Rahul Gandhi opens up at press conference in Amritsar

Congress general secretary Rahul GandhiTerming the 1984 anti-Sikh riots as "wrong", Congress general secretary Rahul Gandhi said the perpetrators of the mindless violence should be brought to justice. Though Rahul admitted that "there was a tragedy in Punjab" - after the assassination of his grandmother and former Prime Minister, Indira Gandhi, who ordered Operation Bluestar - he rubbished all talk of Sikh aversion towards the Congress.

In Amritsar to oversee youth body elections, accompanied by former chief election commissioner J M Lyngdoh, Rahul said at a press conference: "I have travelled a lot in Punjab and never had this kind of feeling. My mother, father and grandfather always claimed that if there was any community in India to be proud of, it was the Sikhs... I am proud of the Sikhs."

The Congress leader said that the government was doing a good job in containing terrorism, and offered no other response to a question on BJP leader L. K. Advani's allegation that the Congress was "politicizing" terror.

However, Rahul took a swipe at BJP, saying that it was about time it did some introspection. He added that BJP should have a look into the links which the Malegaon accused have with the party, more so as the Mumbai ATS arrested of two Hindu leaders and an Army officer for suspected involvement in the September 29 blast.

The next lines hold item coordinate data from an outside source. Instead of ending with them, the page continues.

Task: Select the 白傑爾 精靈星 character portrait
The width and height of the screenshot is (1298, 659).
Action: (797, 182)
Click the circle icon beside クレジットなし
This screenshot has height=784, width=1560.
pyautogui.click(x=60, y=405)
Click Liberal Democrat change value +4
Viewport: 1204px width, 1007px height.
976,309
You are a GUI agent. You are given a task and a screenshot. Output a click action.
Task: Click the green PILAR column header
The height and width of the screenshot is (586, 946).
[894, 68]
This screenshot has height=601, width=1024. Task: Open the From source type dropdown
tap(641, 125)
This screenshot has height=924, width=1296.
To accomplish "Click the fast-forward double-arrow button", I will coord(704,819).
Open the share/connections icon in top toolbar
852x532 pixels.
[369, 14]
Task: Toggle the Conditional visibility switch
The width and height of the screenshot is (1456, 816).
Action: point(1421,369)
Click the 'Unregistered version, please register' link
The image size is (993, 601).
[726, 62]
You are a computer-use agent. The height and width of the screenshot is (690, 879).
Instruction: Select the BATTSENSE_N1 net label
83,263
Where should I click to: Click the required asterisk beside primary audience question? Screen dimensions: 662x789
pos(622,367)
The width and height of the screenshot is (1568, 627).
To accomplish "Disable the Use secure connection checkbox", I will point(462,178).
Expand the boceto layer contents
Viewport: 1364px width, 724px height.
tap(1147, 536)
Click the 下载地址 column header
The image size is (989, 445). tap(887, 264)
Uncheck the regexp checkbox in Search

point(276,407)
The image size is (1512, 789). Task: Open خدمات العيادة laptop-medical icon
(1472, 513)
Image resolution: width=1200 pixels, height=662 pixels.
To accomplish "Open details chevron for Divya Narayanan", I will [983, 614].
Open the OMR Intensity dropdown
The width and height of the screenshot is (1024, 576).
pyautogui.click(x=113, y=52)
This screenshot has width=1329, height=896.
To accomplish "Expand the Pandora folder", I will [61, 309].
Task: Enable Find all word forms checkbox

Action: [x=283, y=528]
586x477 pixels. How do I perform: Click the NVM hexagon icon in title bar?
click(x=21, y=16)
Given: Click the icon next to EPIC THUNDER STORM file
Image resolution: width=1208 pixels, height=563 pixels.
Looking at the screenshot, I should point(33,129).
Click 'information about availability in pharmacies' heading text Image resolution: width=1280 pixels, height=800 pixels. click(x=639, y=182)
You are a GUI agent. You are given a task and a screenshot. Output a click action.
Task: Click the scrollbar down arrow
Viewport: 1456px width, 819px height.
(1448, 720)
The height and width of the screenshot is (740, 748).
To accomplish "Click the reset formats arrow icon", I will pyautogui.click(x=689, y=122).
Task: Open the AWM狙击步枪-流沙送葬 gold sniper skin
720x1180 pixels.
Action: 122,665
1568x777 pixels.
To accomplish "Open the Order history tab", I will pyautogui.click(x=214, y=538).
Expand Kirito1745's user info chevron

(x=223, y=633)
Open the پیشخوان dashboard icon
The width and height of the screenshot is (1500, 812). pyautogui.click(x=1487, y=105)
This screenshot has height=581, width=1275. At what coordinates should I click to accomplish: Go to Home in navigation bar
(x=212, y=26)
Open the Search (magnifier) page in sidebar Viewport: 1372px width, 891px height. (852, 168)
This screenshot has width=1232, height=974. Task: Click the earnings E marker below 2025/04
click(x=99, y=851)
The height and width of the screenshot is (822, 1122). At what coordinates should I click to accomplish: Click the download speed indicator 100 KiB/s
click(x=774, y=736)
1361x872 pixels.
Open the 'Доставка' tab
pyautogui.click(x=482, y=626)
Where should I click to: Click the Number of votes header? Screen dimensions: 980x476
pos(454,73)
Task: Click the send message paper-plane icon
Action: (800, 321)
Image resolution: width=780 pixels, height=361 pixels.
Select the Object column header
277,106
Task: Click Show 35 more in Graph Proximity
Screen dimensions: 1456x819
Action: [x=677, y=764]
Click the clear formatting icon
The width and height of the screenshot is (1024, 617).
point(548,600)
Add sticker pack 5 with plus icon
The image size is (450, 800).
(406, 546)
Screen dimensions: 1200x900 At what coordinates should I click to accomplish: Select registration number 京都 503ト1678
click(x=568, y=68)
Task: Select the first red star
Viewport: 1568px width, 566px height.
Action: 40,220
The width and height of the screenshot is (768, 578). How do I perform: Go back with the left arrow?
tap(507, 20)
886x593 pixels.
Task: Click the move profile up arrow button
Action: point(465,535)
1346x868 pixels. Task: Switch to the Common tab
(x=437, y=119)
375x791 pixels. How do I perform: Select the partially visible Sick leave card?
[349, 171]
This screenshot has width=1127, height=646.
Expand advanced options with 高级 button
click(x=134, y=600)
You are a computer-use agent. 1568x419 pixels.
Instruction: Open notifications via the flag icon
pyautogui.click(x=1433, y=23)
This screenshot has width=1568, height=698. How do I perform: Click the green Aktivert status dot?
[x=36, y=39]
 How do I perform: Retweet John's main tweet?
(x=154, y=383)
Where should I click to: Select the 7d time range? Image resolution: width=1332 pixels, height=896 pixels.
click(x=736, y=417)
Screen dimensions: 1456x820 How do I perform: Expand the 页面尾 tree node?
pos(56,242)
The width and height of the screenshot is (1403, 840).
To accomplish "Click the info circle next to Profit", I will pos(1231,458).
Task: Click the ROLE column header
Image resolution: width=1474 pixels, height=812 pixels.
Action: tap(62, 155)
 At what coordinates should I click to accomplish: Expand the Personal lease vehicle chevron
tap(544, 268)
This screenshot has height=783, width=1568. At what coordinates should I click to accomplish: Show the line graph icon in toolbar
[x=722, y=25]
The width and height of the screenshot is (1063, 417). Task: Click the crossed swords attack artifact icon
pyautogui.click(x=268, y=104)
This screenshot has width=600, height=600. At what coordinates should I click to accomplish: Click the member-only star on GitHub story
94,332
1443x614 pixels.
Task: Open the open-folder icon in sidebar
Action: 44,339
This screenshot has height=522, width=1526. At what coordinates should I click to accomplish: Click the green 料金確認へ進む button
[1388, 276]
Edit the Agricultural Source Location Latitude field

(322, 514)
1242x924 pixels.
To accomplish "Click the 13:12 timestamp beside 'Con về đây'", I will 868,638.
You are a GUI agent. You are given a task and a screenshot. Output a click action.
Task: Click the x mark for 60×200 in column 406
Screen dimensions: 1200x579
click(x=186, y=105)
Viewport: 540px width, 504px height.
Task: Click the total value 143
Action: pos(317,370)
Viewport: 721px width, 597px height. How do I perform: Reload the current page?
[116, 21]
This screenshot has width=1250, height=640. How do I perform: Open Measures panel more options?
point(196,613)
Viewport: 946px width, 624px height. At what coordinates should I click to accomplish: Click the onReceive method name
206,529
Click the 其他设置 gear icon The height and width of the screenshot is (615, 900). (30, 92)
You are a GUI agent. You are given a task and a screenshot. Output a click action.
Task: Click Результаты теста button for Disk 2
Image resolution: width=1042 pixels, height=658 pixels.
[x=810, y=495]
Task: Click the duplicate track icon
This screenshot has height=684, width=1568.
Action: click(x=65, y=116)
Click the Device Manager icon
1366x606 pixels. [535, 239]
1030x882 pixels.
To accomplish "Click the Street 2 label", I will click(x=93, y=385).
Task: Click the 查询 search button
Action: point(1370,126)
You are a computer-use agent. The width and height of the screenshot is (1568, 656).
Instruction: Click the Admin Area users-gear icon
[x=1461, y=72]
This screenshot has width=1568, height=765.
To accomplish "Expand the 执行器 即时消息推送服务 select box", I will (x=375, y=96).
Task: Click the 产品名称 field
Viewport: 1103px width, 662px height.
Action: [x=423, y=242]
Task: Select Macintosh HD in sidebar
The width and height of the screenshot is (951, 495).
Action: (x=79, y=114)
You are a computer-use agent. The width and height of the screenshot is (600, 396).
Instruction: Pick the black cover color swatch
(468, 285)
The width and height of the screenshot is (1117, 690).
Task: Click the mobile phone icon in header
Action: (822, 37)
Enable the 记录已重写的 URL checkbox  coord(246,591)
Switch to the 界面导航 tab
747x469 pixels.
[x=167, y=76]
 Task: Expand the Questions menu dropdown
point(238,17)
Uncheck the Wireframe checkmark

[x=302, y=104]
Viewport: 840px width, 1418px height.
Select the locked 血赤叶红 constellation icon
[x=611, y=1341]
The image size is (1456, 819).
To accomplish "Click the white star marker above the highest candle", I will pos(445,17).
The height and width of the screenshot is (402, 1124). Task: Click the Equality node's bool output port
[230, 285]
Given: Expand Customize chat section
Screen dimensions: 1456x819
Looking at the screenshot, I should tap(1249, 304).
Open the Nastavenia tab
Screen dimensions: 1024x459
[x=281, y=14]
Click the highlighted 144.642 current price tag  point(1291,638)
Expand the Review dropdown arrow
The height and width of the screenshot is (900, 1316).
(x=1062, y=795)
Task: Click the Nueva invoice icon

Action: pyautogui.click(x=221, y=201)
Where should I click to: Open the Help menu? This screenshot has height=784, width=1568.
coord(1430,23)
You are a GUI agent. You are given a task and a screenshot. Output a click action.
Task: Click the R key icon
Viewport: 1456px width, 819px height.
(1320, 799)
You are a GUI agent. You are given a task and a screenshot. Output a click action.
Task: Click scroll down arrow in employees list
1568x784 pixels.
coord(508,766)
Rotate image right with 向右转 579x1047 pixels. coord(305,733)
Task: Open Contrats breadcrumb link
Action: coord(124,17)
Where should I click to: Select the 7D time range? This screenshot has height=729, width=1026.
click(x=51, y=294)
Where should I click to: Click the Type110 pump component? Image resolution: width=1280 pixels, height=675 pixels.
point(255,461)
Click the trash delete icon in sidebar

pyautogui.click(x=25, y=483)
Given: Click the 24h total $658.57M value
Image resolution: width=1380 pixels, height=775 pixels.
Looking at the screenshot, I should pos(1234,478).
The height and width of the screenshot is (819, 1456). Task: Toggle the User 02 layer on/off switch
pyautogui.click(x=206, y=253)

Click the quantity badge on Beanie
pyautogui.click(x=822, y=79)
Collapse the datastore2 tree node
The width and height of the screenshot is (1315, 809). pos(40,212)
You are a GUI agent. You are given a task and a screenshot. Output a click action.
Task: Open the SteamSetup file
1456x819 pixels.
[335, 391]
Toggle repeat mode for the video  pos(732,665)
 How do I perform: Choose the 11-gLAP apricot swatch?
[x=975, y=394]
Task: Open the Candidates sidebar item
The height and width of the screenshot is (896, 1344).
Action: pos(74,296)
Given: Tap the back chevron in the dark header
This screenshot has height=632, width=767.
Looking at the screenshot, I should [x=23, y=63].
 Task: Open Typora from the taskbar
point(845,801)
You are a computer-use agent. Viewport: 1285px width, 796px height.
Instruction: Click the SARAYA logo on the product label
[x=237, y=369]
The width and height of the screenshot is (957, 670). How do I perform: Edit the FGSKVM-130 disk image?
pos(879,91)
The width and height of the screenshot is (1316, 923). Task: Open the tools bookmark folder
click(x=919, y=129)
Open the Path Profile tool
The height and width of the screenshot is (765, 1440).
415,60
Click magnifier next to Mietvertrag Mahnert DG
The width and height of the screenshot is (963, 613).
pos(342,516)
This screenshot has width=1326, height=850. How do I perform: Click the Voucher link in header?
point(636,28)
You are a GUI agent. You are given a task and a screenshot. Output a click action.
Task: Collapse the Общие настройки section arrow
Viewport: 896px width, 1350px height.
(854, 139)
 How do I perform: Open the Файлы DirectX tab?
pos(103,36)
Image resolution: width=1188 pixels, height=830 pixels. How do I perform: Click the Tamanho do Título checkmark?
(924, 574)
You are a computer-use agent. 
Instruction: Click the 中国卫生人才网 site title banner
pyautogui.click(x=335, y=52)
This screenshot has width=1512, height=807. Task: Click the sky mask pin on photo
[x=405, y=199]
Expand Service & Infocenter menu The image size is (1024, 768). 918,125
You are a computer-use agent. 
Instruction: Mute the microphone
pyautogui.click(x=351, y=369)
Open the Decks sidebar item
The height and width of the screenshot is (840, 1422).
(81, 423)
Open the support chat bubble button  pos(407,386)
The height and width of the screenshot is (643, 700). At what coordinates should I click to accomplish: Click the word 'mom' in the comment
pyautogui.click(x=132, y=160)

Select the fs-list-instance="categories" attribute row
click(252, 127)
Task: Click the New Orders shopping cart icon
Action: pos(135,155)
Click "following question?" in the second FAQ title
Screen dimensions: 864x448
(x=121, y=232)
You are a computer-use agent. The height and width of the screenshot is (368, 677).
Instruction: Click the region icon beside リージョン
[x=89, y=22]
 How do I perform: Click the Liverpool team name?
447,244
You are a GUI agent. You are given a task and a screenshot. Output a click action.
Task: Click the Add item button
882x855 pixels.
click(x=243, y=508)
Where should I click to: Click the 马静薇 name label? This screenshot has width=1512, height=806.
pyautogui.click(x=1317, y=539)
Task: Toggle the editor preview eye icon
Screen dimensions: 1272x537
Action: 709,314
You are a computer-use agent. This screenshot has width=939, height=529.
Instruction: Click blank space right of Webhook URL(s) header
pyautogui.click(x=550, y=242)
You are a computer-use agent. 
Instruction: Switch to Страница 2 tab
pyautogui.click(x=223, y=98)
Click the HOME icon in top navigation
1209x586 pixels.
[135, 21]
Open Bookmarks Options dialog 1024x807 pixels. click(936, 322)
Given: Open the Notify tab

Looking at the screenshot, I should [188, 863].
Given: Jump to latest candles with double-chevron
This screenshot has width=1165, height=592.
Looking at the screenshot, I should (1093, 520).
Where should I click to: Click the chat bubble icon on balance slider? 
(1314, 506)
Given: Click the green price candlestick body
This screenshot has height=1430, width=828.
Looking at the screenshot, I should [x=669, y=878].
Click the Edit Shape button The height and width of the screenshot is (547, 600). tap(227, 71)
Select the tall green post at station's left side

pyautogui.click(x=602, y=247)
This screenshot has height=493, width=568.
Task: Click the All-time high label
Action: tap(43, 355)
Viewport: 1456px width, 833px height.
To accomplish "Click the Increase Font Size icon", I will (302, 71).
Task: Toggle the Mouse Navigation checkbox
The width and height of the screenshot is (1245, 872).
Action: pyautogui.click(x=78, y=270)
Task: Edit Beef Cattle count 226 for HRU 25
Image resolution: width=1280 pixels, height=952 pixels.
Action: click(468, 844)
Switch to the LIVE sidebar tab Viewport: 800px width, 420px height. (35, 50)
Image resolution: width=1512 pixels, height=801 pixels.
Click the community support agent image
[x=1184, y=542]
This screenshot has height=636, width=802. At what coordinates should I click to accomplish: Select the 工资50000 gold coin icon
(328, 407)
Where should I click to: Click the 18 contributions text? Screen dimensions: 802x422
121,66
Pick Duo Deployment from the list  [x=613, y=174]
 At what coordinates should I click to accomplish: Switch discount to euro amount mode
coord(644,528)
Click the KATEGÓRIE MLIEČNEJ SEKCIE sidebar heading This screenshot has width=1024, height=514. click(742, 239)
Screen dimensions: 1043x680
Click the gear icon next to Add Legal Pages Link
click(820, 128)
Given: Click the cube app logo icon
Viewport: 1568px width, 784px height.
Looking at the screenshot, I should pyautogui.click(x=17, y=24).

Hitting back at BJP president Rajnath Singh, who called him a 'bachcha' (child) in politics, the 38-year-old MP from Amethi further said 'bachcha' could be defined by the way one looked at things. "I think in a completely different way. They think in a sort of political way." On the BJP leader "raising the bogey of experience," Rahul said that Rajnath Singh "should perhaps look at the 70 per cent 'bachcha' part of India."